The first part of Iron Man 2 is interesting. In the first twenty minutes, we have Tony Stark testifying before the United States Senate regarding his invention. It’s an interesting moment. It reminds me of the Senate hearings that Mark Zuckerberg was made to attend in regards to Facebook’s involvement with the whole data issue, fake news, and election tampering. It’s strange for a movie that’s in the past to remind you of the present and its future. Well, when else are you going to get an arrogant billionaire before Congress.
You’ll recall that last time I mentioned something about #MeToo and how it would be significant later. When Scarlet Johansson’s character is introduced as Natalie Rushman, it struck me for a moment. By now, we know that Johansson is playing Black Widow but I had forgotten that she was in this movie. Also, Natalie Rushman? Pick a better alias, Natasha Romanov. The façade doesn’t stay up long when she takes the fight to Happy Hogan. Pepper is the first to warn of a sexual harassment lawsuit. Stark ends the scene with Rushman by declaring ‘I want one’ and wow, does that line show the film’s age. There is an interesting commentary in the film, however, with everyone judging Rushman on her looks when she proves to be incredibly competent which must have enticed Johansson who is so often subject to the ‘rabbit food’ question in interviews.
Sidebar, did you know Elon Musk is in this movie? I definitely missed that the first time around. I mean, it makes sense for the world. Of course, billionaire Tony Stark who was once in the war business and has turned a new leaf as an innovation (?) centre would know Elon Musk. When the film aired, I wouldn’t have picked him but well, shooting a car into space does wonders for your personal brand. Another sidebar, in discussing the clean energy initiatives of Stark Industries Tony bemoans that he ‘[doesn’t] care about the liberal agenda anymore’ which is an interesting statement coming from famously conservative-leaning actor Robert Downey Jr.
Aside from all this political stuff floating around, there is some compelling stuff to the story of Iron Man 2. There is some compelling stuff about how Tony deals with his impending death via palladium poisoning. He makes Pepper CEO, begins a major year-long expo for scientific collaboration (it could’ve been a month), tells the Senate that he’s their nuclear deterrent, lets Rhodey take the Iron Man suit. Sometimes it looks like he’s planning for the future, sometimes he’s acting like the present will continue forever. From a character viewpoint that’s very believable.

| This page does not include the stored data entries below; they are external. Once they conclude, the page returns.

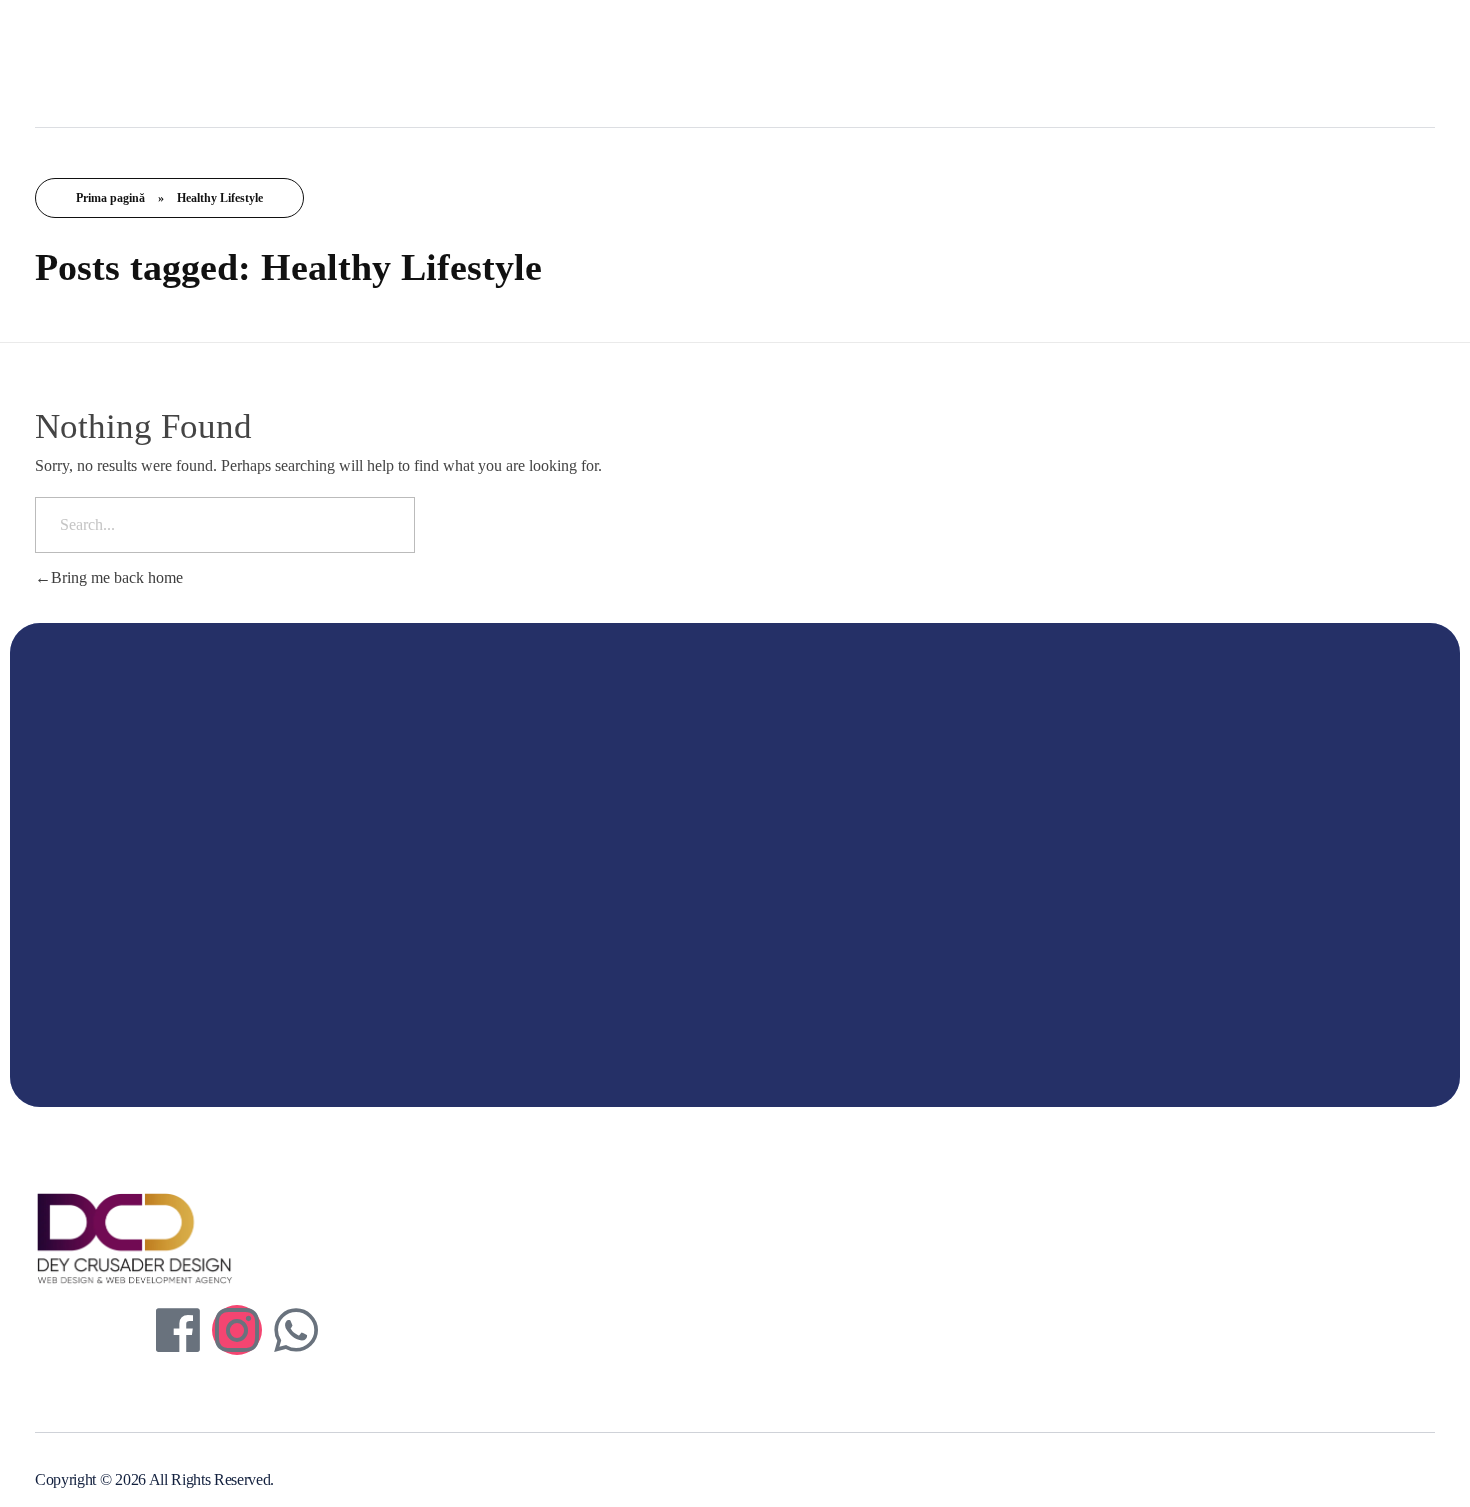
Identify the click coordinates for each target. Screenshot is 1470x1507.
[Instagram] (237, 1330)
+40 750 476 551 (1039, 1246)
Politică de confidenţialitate (619, 1250)
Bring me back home (117, 577)
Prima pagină (110, 198)
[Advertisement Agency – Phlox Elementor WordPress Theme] (175, 60)
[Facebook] (178, 1330)
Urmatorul (1251, 990)
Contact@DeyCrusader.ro (1065, 1278)
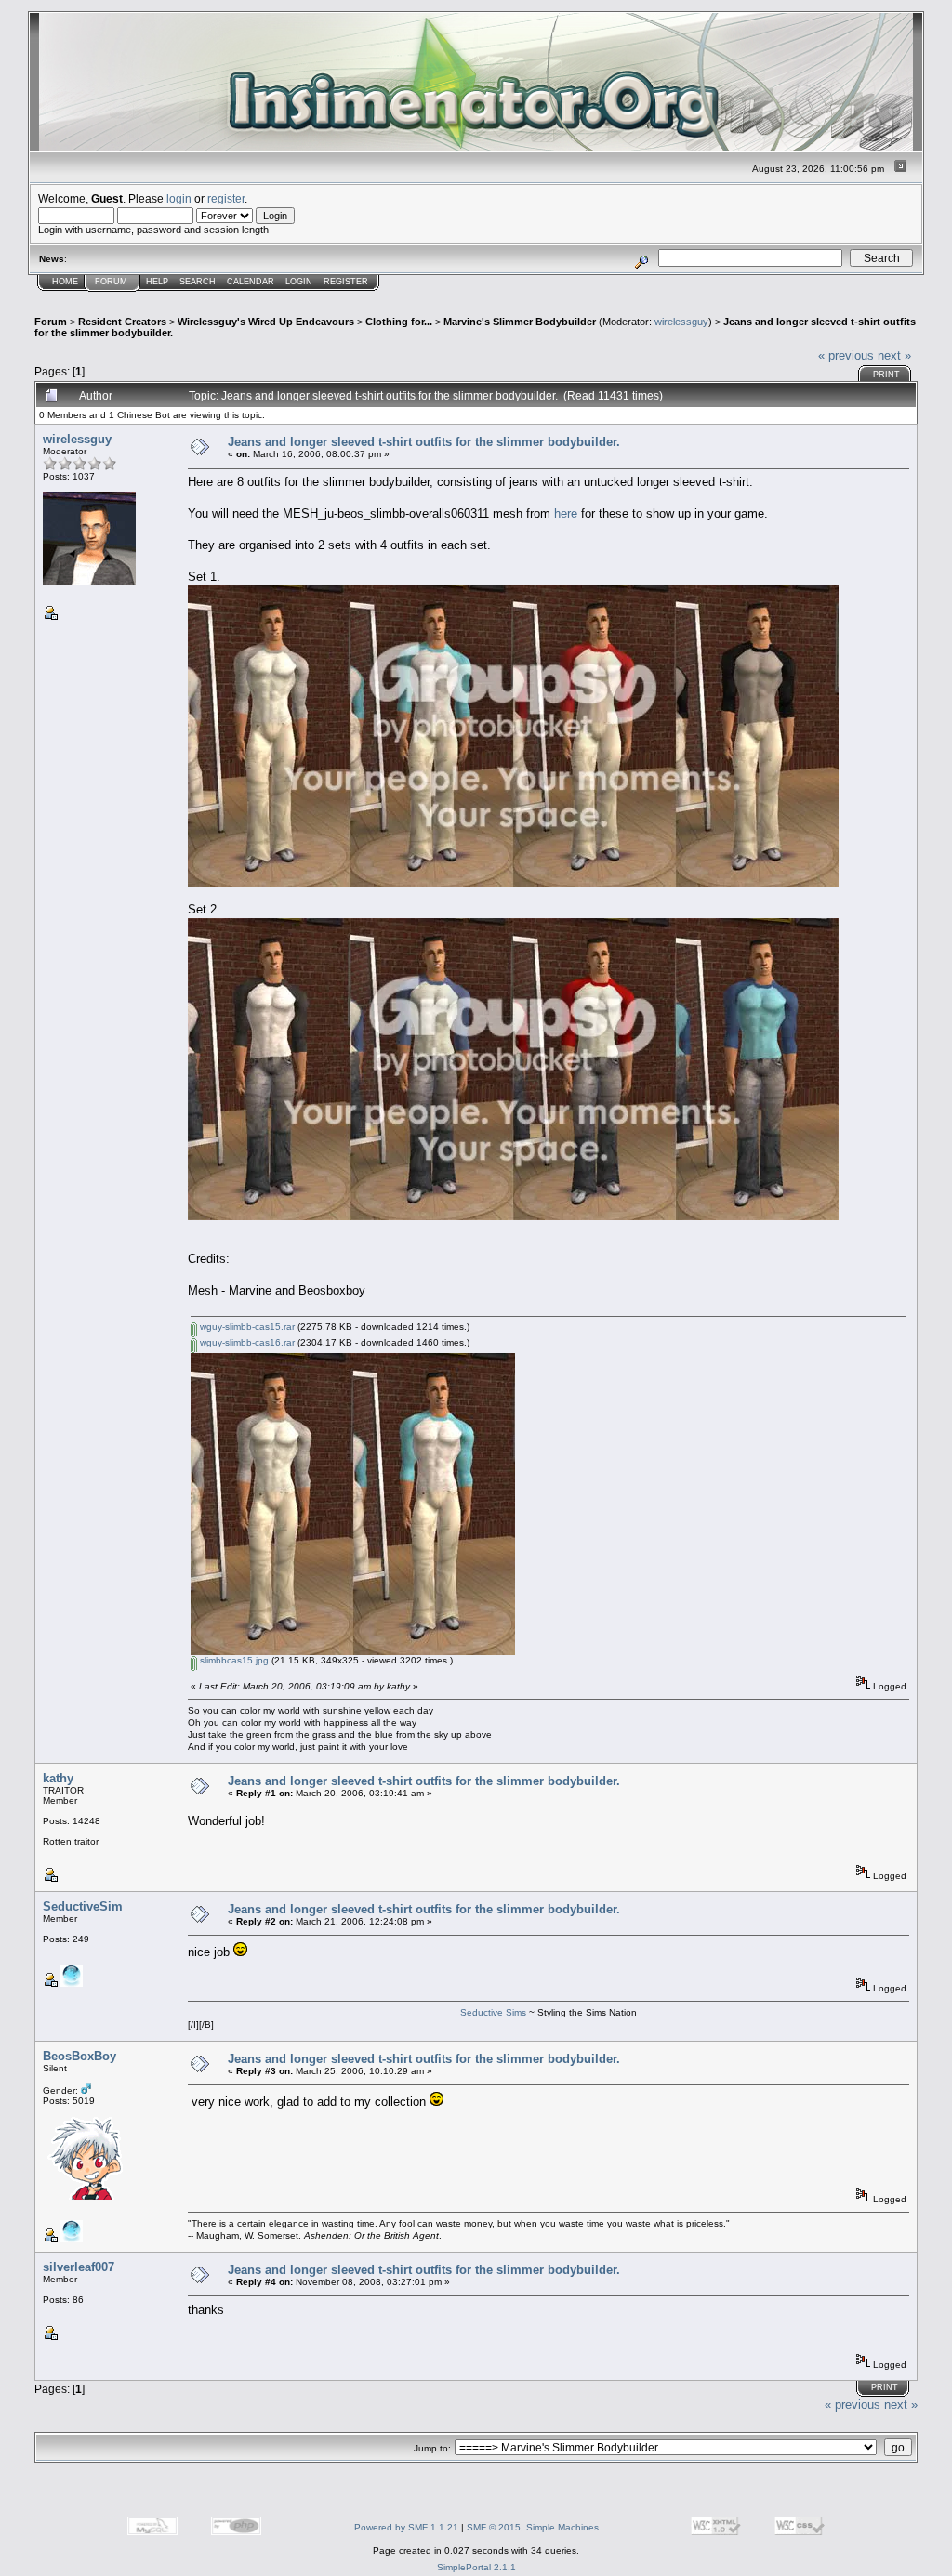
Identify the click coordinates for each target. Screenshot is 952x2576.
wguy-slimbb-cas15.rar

There’s some interesting dialogue in the film where Vanko, one of our villains, talks of Stark’s legacy of ‘butchers and thieves’. Not that big a deal. However, with films such as Thor Ragnarok and Black Panther whose core conflicts revolve around a theme of colonialism, it would be interesting if Iron Man 2 were tweaked to fit into that oeuvre. Ragnarok and Black Panther are among Marvel’s most well-loved. With some more time in the oven, Iron Man 2 could be something special. Even Vanko’s identity as a child of cold war collaboration and falling out is interesting considering the Russia that we know in the geopolitical sphere today. In the same scene, there’s a drop the soap joke which, like the previous film’s gay panic jokes, feels weirdly backwards in the sense that this tentpole blockbuster, now under Disney, makes a joke about prison rape.
Couple more interesting/weird things about the film. Justin Hammer’s home base is in Queens. Notable because Tony would later recruit Spider-Man from there. Second, the use of hacking by Vanko is understated which makes it feel realistic. The interface looks like a DOS interface and feels realistic by that metric. Also, if Vanko is a hacker, does that mean that the villains in this movie are a Russian hacker and a New York billionaire who are secretly working together. How prescient in 2018.